*** PROVIDED RECORDS ***
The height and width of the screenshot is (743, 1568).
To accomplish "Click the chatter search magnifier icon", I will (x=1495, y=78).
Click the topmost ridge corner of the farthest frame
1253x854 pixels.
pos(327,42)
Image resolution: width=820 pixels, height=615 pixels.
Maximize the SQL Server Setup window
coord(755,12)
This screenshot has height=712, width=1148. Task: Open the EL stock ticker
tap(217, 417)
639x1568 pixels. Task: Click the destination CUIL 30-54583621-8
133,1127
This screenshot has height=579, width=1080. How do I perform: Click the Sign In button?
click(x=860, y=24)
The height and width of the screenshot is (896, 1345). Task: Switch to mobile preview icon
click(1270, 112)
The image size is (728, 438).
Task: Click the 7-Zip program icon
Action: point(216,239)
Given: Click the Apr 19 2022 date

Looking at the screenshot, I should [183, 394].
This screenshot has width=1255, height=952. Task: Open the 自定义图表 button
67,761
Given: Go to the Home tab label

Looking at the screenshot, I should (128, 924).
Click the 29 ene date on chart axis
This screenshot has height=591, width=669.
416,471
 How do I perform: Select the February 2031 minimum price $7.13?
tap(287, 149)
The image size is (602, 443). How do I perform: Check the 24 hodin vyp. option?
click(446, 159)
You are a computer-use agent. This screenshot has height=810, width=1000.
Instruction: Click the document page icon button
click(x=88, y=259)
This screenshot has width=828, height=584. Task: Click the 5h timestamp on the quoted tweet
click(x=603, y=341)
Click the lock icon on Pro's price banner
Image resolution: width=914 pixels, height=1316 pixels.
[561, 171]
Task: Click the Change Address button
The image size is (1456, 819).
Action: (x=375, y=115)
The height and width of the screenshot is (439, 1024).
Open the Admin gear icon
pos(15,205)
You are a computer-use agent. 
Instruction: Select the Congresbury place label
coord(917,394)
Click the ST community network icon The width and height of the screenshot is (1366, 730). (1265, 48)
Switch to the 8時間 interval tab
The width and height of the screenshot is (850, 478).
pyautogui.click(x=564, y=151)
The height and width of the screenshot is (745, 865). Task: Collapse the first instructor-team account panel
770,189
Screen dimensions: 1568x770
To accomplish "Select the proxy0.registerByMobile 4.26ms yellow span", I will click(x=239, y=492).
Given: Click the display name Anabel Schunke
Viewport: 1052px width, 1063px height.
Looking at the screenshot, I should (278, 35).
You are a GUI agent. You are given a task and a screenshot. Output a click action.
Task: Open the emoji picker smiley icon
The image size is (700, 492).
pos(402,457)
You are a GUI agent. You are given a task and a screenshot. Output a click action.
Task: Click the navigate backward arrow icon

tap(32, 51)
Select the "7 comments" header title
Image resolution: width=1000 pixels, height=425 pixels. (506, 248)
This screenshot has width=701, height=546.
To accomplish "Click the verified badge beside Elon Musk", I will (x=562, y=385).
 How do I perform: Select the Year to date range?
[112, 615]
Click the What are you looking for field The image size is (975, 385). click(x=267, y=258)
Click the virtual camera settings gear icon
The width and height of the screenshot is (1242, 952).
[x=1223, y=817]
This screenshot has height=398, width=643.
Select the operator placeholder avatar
***
▶ _ABOUT THIS EXERCISE_: If a line in the listing contains "computer", it counts. Say how many lines count, with no other words.

▶ _TASK RESULT_: 2